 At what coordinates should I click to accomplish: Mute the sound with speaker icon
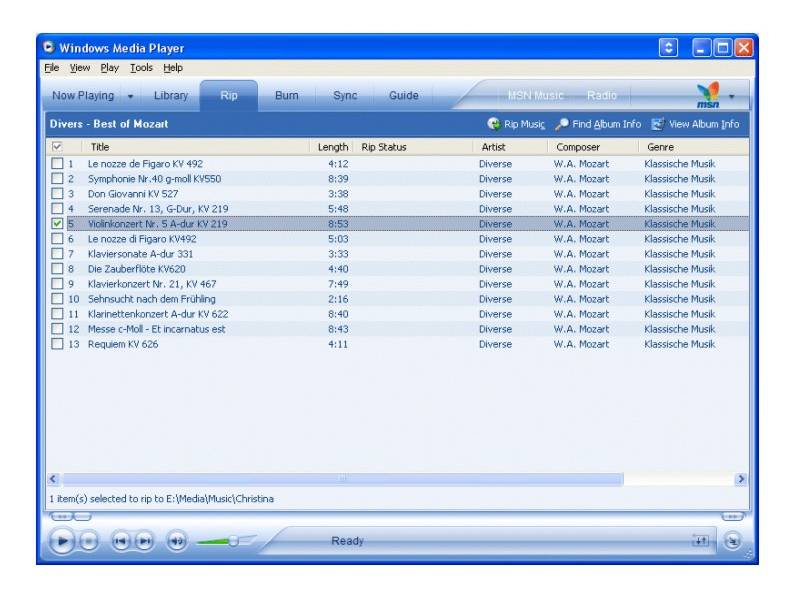[177, 541]
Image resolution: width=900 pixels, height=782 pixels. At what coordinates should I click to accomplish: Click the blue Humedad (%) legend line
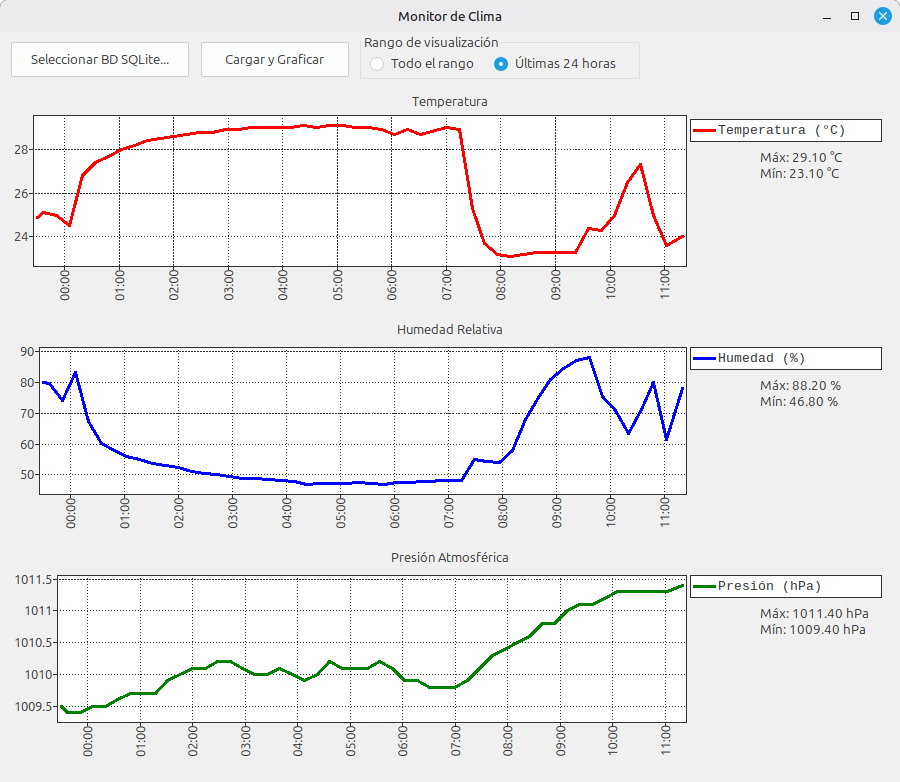click(x=704, y=358)
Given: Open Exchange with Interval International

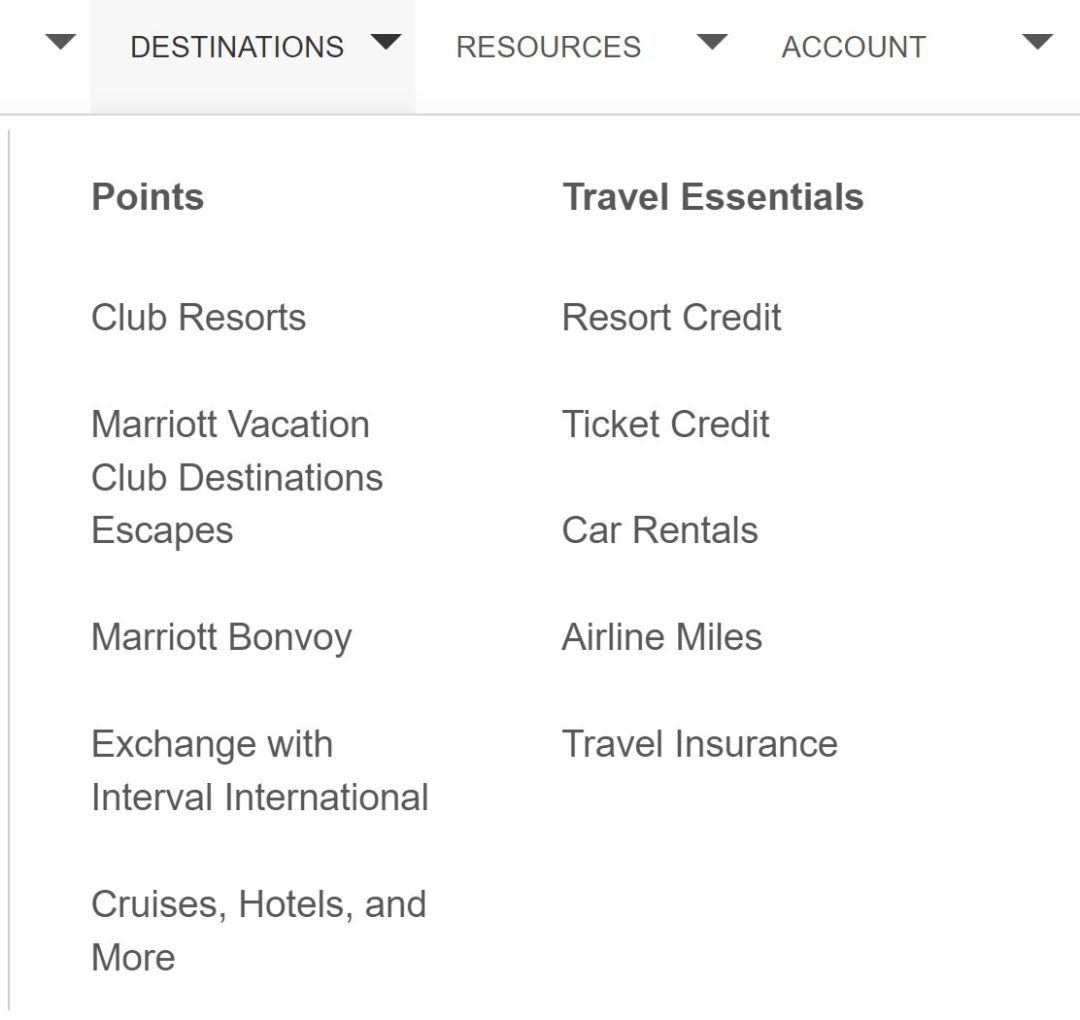Looking at the screenshot, I should click(x=260, y=770).
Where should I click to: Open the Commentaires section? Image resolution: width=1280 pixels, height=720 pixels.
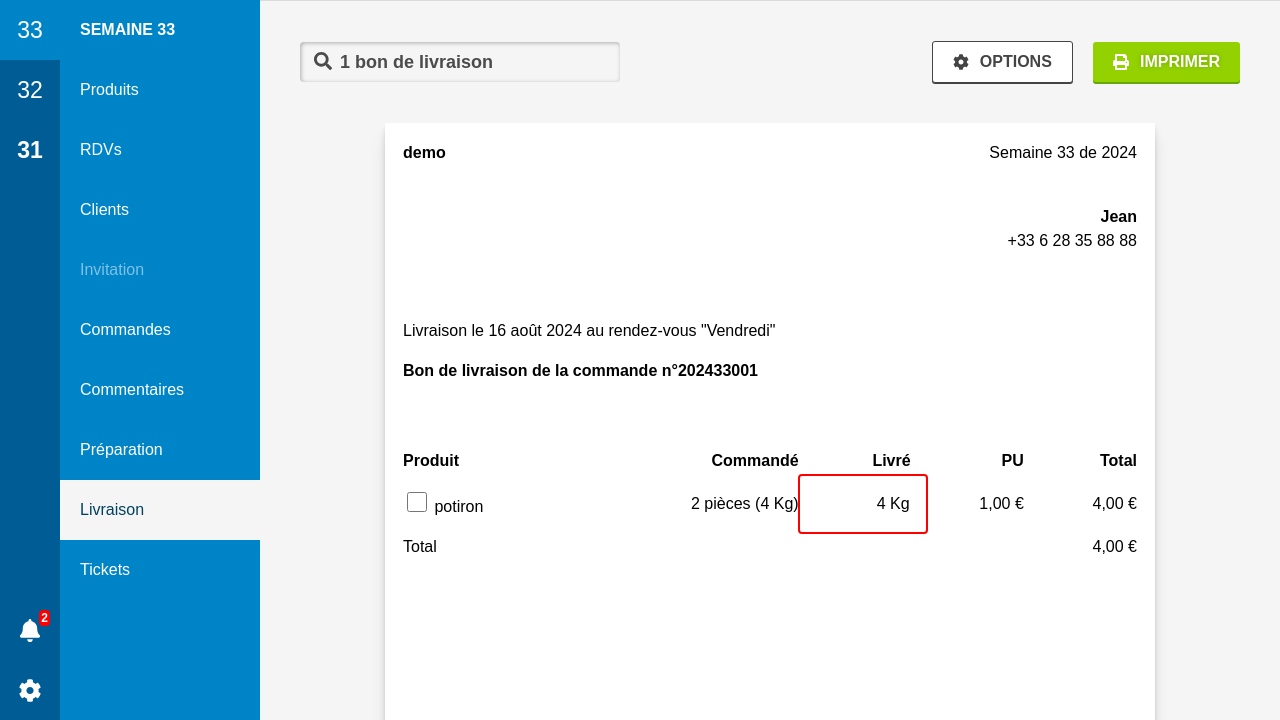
--*--
### Your task
Nothing but the lines from the one containing "Image resolution: width=900" through the last line of the listing should be copied, each word for word and without pictures.

### Exercise output
Image resolution: width=900 pixels, height=782 pixels. At what coordinates should I click to accomplish: Click the blue Humedad (%) legend line
click(x=704, y=358)
Given: Open Exchange with Interval International

Looking at the screenshot, I should click(x=260, y=770).
Where should I click to: Open the Commentaires section? Image resolution: width=1280 pixels, height=720 pixels.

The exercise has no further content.